= Extracted information =
++++++++
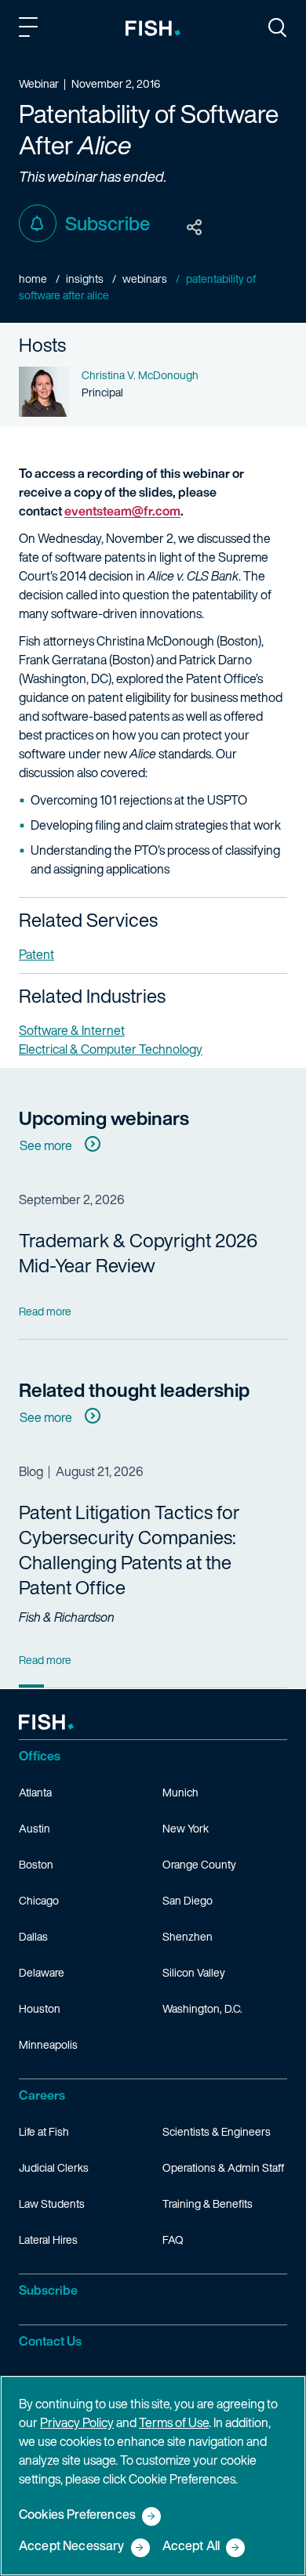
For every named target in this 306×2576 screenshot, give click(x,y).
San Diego (187, 1900)
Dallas (33, 1936)
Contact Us (50, 2341)
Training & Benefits (207, 2203)
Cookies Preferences (77, 2515)
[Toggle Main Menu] (30, 30)
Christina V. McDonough (140, 375)
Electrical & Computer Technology (110, 1049)
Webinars (144, 278)
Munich (180, 1792)
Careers (42, 2095)
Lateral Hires (48, 2239)
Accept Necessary (72, 2546)
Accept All (191, 2546)
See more (46, 1145)
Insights (85, 278)
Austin (34, 1828)
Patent (36, 954)
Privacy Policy (77, 2422)
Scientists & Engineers (216, 2131)
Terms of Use (174, 2422)
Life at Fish (44, 2131)
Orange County (199, 1864)
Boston (36, 1864)
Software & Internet (72, 1030)
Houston (39, 2008)
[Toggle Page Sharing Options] (194, 228)
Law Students (52, 2203)
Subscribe (107, 223)
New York (185, 1828)
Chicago (39, 1900)
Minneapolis (48, 2044)
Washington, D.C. (202, 2008)
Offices (39, 1755)
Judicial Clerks (54, 2167)
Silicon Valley (193, 1972)
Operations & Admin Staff (223, 2167)
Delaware (41, 1972)
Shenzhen (187, 1936)
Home (33, 278)
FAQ (173, 2239)
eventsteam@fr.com (122, 510)
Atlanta (35, 1792)
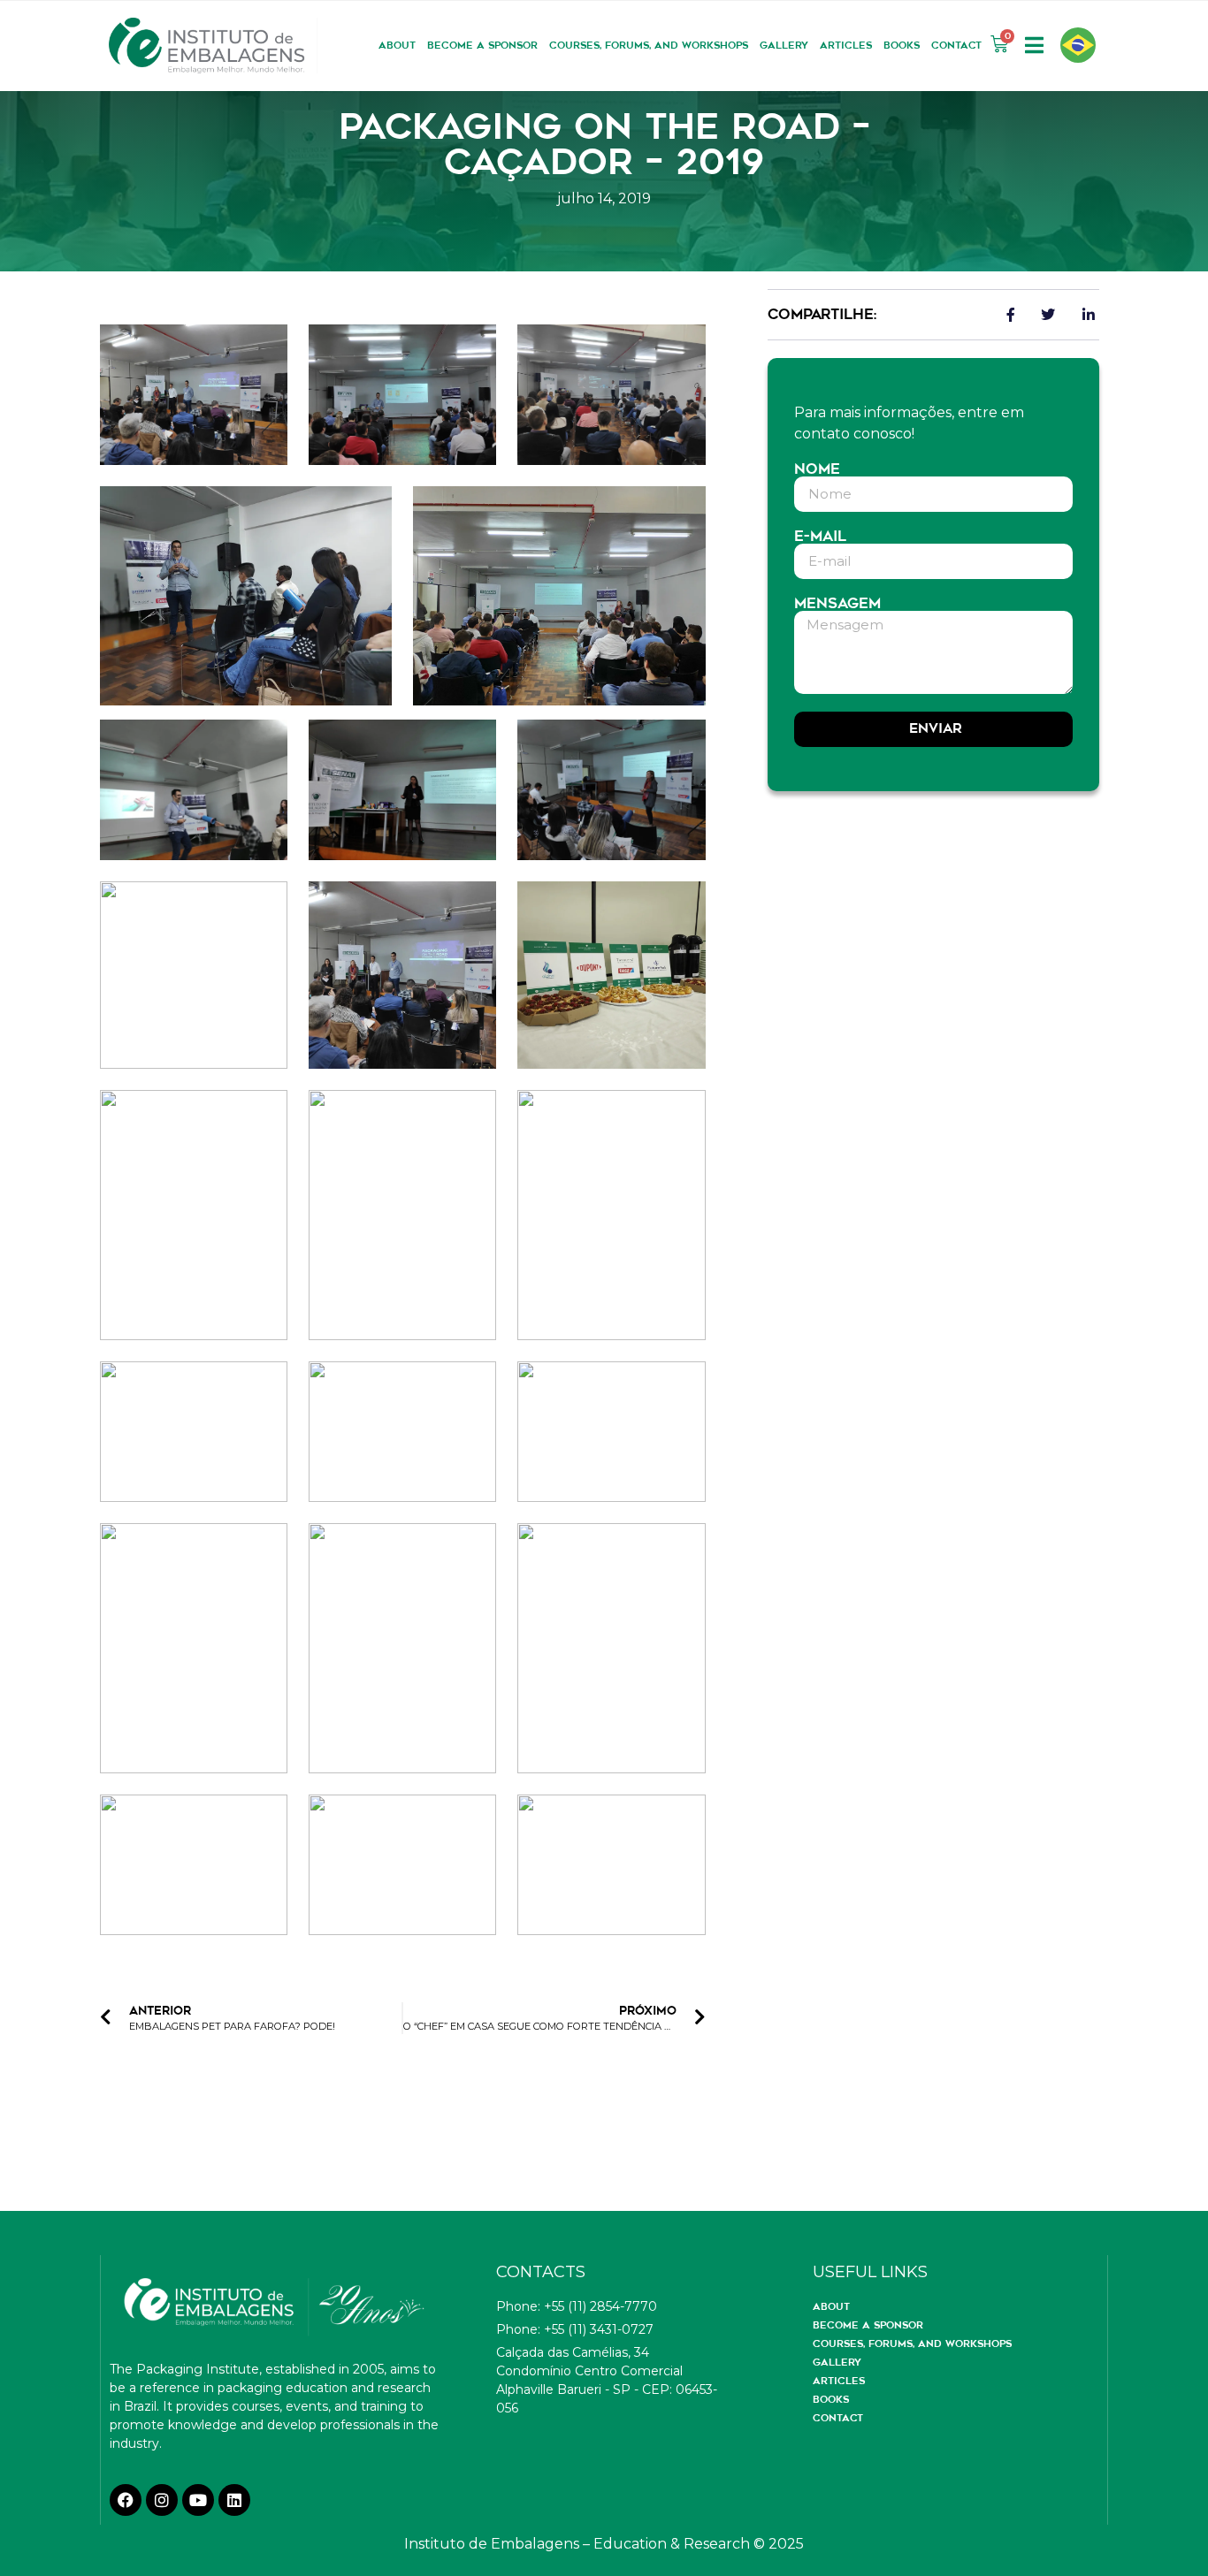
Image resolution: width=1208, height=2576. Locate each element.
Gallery (784, 45)
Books (901, 45)
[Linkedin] (234, 2500)
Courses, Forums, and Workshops (648, 45)
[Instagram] (162, 2500)
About (397, 45)
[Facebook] (125, 2500)
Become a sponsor (482, 45)
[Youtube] (198, 2500)
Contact (956, 45)
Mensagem (837, 604)
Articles (846, 45)
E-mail (820, 537)
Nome (817, 469)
++++++++
= Task to carry out =
Copy every record above exactly, leaving out the pictures.

= Exercise response =
For every named target in this 306×2576 screenshot, give click(x,y).
San Diego (187, 1900)
Dallas (33, 1936)
Contact Us (50, 2341)
Training & Benefits (207, 2203)
Cookies Preferences (77, 2515)
[Toggle Main Menu] (30, 30)
Christina V. McDonough (140, 375)
Electrical & Computer Technology (110, 1049)
Webinars (144, 278)
Munich (180, 1792)
Careers (42, 2095)
Lateral Hires (48, 2239)
Accept Necessary (72, 2546)
Accept All (191, 2546)
See more (46, 1145)
Insights (85, 278)
Austin (34, 1828)
Patent (36, 954)
Privacy Policy (77, 2422)
Scientists & Engineers (216, 2131)
Terms of Use (174, 2422)
Life at Fish (44, 2131)
Orange County (199, 1864)
Boston (36, 1864)
Software & Internet (72, 1030)
Houston (39, 2008)
[Toggle Page Sharing Options] (194, 228)
Law Students (52, 2203)
Subscribe (107, 223)
New York (185, 1828)
Chicago (39, 1900)
Minneapolis (48, 2044)
Washington, D.C. (202, 2008)
Offices (39, 1755)
Judicial Clerks (54, 2167)
Silicon Valley (193, 1972)
Operations & Admin Staff (223, 2167)
Delaware (41, 1972)
Shenzhen (187, 1936)
Home (33, 278)
FAQ (173, 2239)
eventsteam@fr.com (122, 510)
Atlanta (35, 1792)
Image resolution: width=1208, height=2576. Locate each element.
Gallery (784, 45)
Books (901, 45)
[Linkedin] (234, 2500)
Courses, Forums, and Workshops (648, 45)
[Instagram] (162, 2500)
About (397, 45)
[Facebook] (125, 2500)
Become a sponsor (482, 45)
[Youtube] (198, 2500)
Contact (956, 45)
Mensagem (837, 604)
Articles (846, 45)
E-mail (820, 537)
Nome (817, 469)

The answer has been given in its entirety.